Работая в Лудене, он находил время для того, чтобы в перерывах между экзорцизмами и припадками болезни писать письма. Но в откровения он пустился лишь в послании своему ненадежному другу отцу Д'Аттиши. Обычно же Жан-Жозеф писал о медитации, умерщвлении плоти и чистоте сердца. О бесах и своих муках он упоминал редко. «Что касается вашей созерцательной молитвы, — писал он одному из монахов, — то, по-моему, это вовсе не плохой знак, что вы не можете сосредоточиться на каком-нибудь одном предмете, хотя готовитесь к этому заранее. Очень советую вам не понуждать свою мысль к рассуждению на какую-то определенную тему, но читать молитвы с таким же свободным сердцем, как в прежние времена, когда вы приходили в комнату к матушке Д'Аррерак и беззаботно болтали с ней о всякой всячине. Вы ведь не решали заранее, о чем будете с ней говорить, но вели беседу лишь для обоюдного удовольствия. Вы любили эту женщину и хотели поддерживать с ней добрые отношения. Вот и с Богом обращайтесь таким же образом».
Другому своему другу он пишет: «Любите нашего дорогого Господа, и пусть Он поступает как Ему угодно.
Когда Он за работой, душе следует отказаться от самочинных действий. Поступайте так, подставляйте себя лучам Его Любви и Его Силы. Оставьте свои заботы, ибо в них слишком много наносного, что нуждается в очищении».

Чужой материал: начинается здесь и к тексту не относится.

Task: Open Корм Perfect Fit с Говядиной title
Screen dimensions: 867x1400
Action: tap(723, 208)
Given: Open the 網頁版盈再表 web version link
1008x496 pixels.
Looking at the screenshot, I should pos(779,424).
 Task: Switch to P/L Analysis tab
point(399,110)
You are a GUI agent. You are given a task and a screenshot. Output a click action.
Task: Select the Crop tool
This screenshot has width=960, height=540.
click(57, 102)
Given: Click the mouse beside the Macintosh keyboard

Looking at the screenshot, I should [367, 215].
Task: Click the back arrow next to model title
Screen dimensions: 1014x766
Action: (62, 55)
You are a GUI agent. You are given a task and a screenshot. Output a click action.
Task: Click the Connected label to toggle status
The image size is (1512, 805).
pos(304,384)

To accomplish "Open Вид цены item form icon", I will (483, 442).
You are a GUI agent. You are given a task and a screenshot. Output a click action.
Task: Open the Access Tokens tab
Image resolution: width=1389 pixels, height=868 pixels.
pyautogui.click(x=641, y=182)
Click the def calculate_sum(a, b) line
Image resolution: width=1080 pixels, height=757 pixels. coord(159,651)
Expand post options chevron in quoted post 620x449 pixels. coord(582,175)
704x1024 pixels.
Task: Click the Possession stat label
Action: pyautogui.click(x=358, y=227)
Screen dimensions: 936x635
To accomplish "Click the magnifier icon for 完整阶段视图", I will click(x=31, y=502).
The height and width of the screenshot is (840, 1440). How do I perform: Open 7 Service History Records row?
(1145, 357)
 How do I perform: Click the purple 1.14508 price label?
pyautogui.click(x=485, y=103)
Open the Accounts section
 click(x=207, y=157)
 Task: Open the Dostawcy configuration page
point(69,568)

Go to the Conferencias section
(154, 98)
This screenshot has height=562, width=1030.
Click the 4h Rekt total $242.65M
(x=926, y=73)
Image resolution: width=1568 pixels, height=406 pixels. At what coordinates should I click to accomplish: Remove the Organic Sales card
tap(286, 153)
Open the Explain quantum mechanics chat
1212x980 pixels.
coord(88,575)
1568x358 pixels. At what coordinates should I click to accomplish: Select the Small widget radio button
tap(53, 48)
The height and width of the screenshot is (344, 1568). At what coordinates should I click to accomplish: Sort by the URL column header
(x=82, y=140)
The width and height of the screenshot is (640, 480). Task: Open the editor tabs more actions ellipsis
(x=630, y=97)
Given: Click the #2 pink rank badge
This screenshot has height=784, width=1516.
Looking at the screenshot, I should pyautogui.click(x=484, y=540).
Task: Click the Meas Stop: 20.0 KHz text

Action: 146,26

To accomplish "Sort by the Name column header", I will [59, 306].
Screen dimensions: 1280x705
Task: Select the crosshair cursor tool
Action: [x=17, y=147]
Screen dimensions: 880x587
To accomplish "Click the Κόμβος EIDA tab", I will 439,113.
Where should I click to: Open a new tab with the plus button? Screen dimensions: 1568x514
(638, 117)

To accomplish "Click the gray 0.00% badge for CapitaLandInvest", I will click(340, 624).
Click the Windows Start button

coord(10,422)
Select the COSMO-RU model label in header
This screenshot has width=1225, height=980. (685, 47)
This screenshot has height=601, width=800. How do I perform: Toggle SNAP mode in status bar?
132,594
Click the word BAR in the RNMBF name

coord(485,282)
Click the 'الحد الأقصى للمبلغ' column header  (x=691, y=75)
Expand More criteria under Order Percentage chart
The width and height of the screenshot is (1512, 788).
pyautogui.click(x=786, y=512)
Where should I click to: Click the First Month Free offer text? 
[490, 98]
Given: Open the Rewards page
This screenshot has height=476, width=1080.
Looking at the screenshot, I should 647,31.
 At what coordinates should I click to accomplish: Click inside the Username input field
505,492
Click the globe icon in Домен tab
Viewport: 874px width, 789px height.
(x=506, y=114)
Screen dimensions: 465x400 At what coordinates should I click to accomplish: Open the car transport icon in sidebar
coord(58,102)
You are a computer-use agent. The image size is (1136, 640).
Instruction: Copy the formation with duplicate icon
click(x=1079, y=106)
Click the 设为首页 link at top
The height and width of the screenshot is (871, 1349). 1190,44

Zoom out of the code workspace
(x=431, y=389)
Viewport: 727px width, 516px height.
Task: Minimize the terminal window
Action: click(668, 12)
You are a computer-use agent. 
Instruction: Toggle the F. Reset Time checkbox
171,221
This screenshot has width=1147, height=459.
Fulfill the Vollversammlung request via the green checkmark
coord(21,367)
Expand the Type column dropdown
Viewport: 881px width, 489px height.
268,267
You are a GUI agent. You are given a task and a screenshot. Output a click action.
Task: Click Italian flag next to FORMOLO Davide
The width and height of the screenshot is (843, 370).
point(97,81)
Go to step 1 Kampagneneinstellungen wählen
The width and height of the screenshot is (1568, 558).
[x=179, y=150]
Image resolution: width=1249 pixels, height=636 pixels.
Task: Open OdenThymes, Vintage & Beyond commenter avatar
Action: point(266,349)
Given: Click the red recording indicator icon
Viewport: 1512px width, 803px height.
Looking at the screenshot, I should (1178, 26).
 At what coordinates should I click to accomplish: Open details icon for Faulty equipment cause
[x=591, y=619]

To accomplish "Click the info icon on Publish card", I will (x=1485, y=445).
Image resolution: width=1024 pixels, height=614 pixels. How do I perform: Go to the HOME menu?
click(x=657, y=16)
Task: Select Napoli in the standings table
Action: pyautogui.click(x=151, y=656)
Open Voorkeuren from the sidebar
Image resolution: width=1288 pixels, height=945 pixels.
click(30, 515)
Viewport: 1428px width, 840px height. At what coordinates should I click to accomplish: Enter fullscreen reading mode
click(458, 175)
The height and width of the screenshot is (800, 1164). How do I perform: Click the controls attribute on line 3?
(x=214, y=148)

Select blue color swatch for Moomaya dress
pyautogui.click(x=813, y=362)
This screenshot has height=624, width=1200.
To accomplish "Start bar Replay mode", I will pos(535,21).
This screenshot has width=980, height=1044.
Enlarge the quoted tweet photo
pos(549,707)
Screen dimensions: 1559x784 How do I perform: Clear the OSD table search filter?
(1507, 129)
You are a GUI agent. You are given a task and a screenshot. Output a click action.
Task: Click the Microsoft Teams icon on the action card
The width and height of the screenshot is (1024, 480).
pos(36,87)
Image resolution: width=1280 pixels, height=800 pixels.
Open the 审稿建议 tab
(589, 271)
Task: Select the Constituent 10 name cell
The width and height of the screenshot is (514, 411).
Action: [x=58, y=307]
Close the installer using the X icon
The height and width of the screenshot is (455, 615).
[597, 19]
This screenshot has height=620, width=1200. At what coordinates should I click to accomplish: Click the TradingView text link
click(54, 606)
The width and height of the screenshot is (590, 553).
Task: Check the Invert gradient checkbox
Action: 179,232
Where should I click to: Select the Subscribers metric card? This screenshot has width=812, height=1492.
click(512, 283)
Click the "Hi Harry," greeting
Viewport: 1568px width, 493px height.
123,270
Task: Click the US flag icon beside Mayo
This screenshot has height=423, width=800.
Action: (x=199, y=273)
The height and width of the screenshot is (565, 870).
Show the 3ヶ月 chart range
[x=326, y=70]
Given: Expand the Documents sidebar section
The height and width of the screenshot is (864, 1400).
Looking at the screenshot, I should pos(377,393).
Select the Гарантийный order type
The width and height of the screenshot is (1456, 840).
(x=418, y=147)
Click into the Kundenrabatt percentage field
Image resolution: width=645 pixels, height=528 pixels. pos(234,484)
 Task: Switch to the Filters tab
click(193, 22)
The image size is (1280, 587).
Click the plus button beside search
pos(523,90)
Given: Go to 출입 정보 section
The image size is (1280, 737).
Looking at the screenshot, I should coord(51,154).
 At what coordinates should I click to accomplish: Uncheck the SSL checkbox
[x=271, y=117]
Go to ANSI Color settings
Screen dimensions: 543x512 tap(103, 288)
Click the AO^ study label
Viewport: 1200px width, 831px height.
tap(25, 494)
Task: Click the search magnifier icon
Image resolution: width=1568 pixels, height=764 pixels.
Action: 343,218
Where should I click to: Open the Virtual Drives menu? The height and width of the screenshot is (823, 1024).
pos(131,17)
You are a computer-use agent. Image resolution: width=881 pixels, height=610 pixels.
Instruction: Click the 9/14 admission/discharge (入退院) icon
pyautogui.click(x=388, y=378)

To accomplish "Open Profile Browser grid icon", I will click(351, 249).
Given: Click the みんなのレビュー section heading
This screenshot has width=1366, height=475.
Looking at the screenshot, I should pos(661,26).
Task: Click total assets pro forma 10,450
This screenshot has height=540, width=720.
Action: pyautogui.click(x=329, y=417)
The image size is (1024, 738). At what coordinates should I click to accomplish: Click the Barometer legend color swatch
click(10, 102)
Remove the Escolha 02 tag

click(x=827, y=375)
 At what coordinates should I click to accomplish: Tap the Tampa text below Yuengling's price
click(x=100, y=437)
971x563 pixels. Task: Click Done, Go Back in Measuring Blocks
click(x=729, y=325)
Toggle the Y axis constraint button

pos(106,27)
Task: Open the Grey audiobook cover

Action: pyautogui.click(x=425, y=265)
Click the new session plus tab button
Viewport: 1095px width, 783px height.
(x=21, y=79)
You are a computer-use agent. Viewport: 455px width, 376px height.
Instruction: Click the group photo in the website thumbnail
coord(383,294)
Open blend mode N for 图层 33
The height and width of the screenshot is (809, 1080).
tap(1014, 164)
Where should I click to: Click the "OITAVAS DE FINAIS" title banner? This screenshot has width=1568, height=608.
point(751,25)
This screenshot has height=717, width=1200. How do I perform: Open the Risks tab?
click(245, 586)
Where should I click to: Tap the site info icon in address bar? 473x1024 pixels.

Что же это за Любовь и Сила, лучам которой должна подставлять себя душа? «Дело этой Любви — разрушать, уничтожать и разорять, а потом сотворить заново и вдохновлять новой жизнью. Дело это поистине ужасно и поистине чудесно. Чем ужаснее, тем чудеснее и прекраснее. Вот какой Любви должны мы отдавать всех себя без остатка. Я не буду счастлив до тех пор, пока не увижу, как эта Любовь восторжествует в вас, поглотив вас целиком, без остатка».
В случае самого Сурена процесс поглощения только начинался. В течение почти всего 1637 года и в начале 1638 года он все время болел, однако приступы болезни сменялись относительно спокойными периодами. Он все еще оставался нормальным, хоть и очень болезненным человеком.
Двадцать пять лет спустя он напишет в труде «Экспериментальная наука исследования другой жизни»: «Моя одержимость сопровождалась необычайной остротой ума и жизнерадостностью, которая помогала мне не только терпеливо нести эту ношу, но и радоваться ей». Конечно, предаваться усиленным занятиям он уже не мог по состоянию здоровья, однако знаний, накопленных в раннюю пору жизни, Сурену хватало, чтобы временами устраивать блестящие импровизации. Поднимаясь на кафедру, он иногда не знал, что будет говорить, и вообще не был уверен, что у него хватит сил раскрыть рот, поэтому его ощущения были подобны чувству, с которым преступник поднимается на эшафот. Но потом вдруг он ощущал «трепет внутреннего чувства и жар благодати, да такой сильный, что сердце начинало гудеть, подобно трубе, мощным голосом, а мысль лилась так свободно, словно ее излагал кто-то другой… Откуда-то извне в мой рассудок по невидимой трубе поступали сила и мудрость».
Но потом все это прекратилось. Труба засорилась, источник вдохновения иссяк. Болезнь приняла новую форму. Она не накатывала на монаха припадками, а поселилась в нем постоянно, лишив его света и связи с Господом. В письмах, написанных в основном в 1638 году и адресованных одной монахине, пережившей нечто сходное, Сурен описывает, как начинался его недуг.